115 Olivgrüner Teppich



Wendys zwanzigstes virtuelles Abenteuer

Parallel zu den Aufzeichnungen von seinen Abenteuern in der virtuellen Welt filzte Wendy einen Teppich. Es bedurfte dafür keiner zusätzlichen Anstrengungen, der Filz wuchs von selbst, so wie er mit den Beschreibungen vorankam. Deutliches Zeichen, dass die virtuelle Welt inzwischen auch in seinen vier Wänden angekommen war. Diese virtuelle Doppelnatur hatte den Vorteil, dass er seinem Freund Enzo gegenüber eine ausweichende Antwort hatte, wenn der ihn mal wieder mit der Frage bedrängte. „Was treibst du denn die ganze Zeit in deinem Arbeitszimmer? Man bekommt dich ja kaum noch zu Gesicht.“
„Ich arbeite an einem Teppich“, war dann Wendys Antwort.

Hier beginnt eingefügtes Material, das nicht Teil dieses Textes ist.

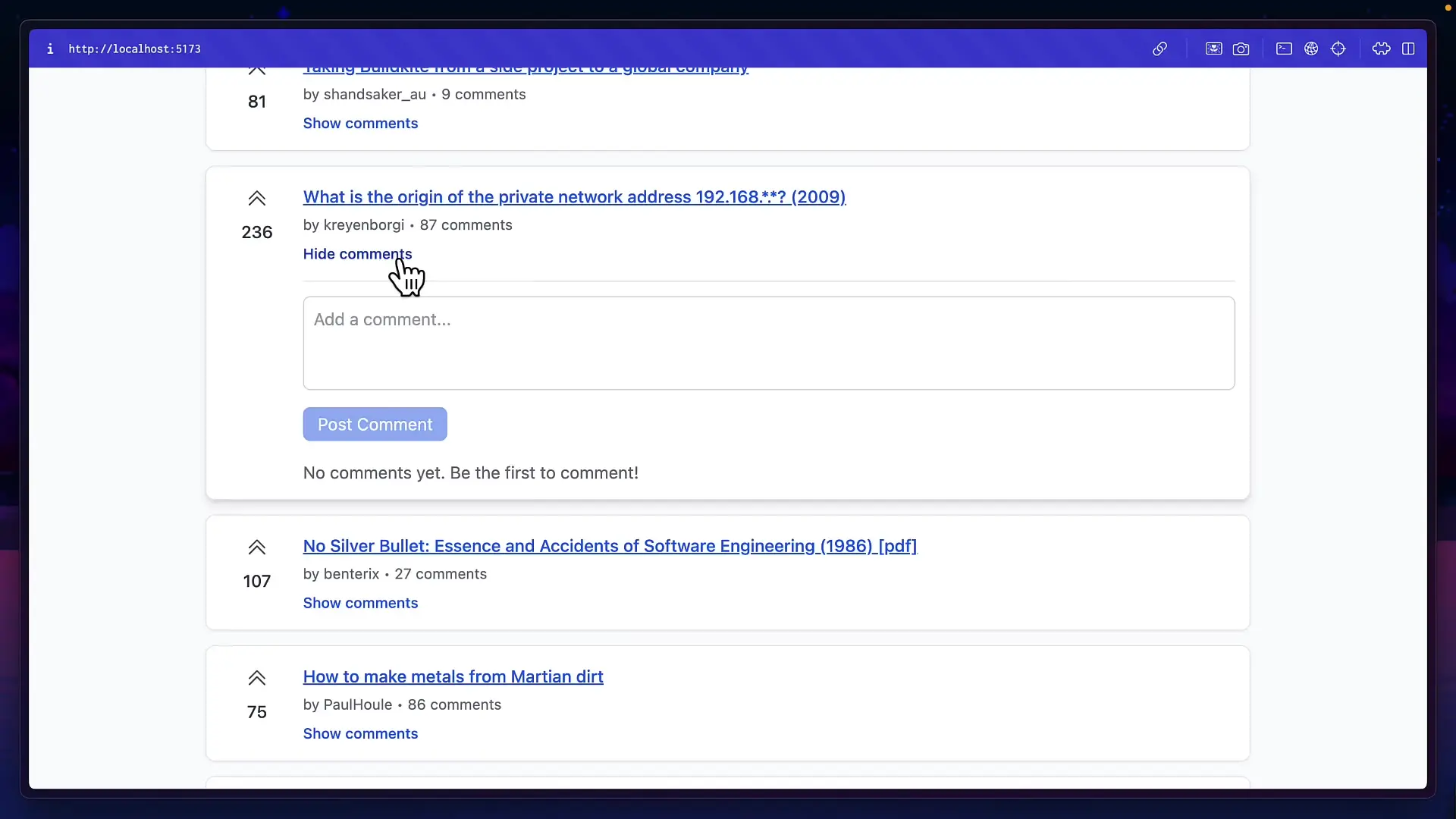This screenshot has height=819, width=1456.
Task: Show comments under shandsaker_au's post
Action: [x=360, y=123]
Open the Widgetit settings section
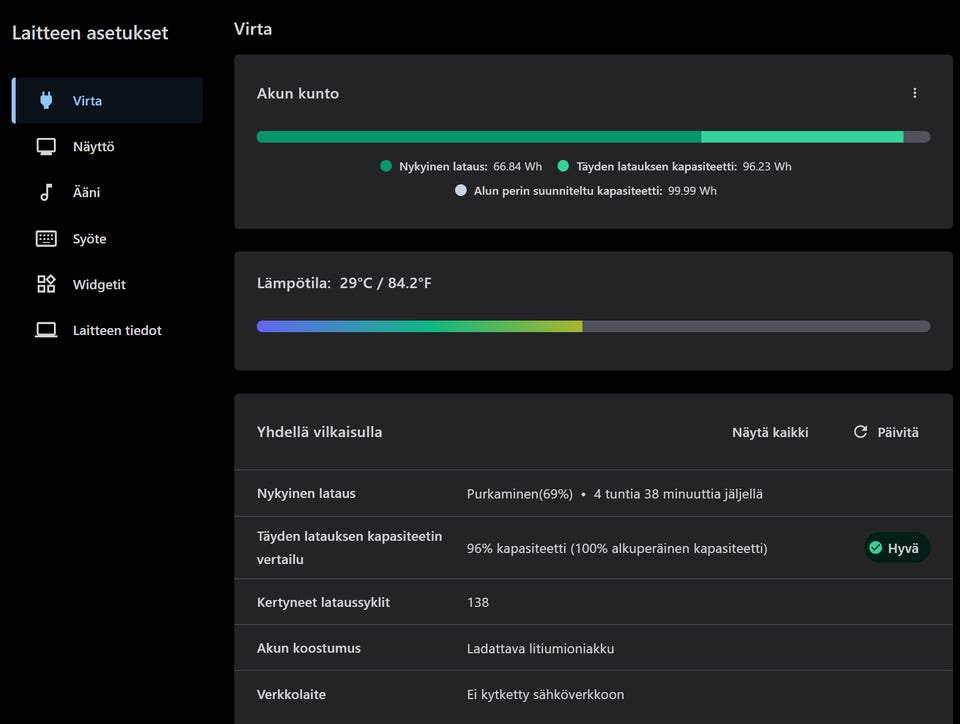 pyautogui.click(x=99, y=285)
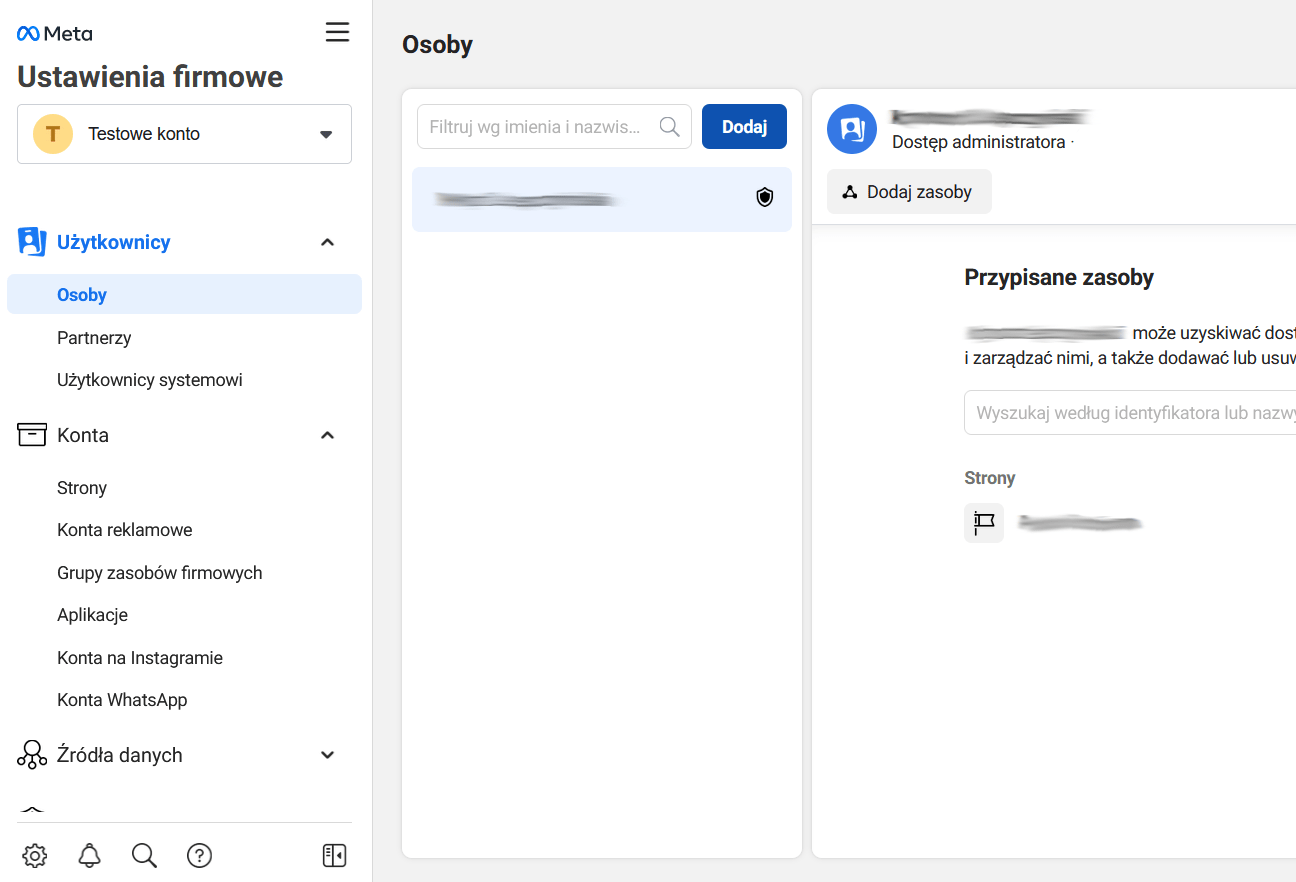Click the Dodaj zasoby button

[x=908, y=192]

Wenn Enzo aber sein Ergebnis sehen wollte, sagte er schlicht. „Es soll eine Überraschung werden.“
In den Tagen davor war Wendy mit seinen Aufzeichnungen wenig erfolgreich gewesen. Die Ängste, die ihm die Tiere Vishams eingejagt hatten und dann der Tag, an dem er das ‚Werde‘ ganz aus den Augen verloren hatte und nur noch das ‚Stirb‘ vor sich gesehen hatte, dadurch waren große Löcher in seinem Teppich entstanden. Er bemühte sich redlich, die Lücken zu schließen, aber sein Gedächtnis zeigte wenig Bereitschaft ihm dabei zu helfen. Die häufigen Versuche die Löcher auszubessern, führten dazu, dass das bisher recht ansehnliche Stück Filz zunehmend schmuddelig, ja schmutzig wurde.
Enzo, dem die neue Leidenschaft seines Freundes ein Dorn im Auge war, erzwang sich den Eintritt in Wendys Arbeitszimmer. Dieser war gerade bemüht eines der Löcher zu stopfen, als sein Freund zu ihm trat.
Enzo traute seinen Augen nicht, als er seinen Geliebten über einen verformten und im düsteren Licht abgegriffen und schmutzig wirkenden Filz gebeugt sah. Er rief aus.
„Was, mit so einem hässlichen Ding mühst du dich ab?“
Er hatte sich weiß was vorgestellt und jetzt sah etwas Unförmiges, von einer Farbe, die ihm zuwider war. Wegen so etwas wollte er nicht auf die gemeinsame Zeit mit seinem Freund verzichten.
Wendy war gekränkt und versuchte seine Arbeit in das richtige Licht zu rücken. „Ich habe nur noch ein paar Löcher zu schließen. Dann wirst du sehen, dass sich die Mühe gelohnt hat.
Aber Enzo war anderer Ansicht und er schonte seien Freund nicht. „Das Ding ist altmodisch. Die Farbe ist abstoßend. Es ist als Ganzes hässlich, rief er ohne Gnade.
„Das wird schon noch“, versuchte Wendy ihn zu überzeugen.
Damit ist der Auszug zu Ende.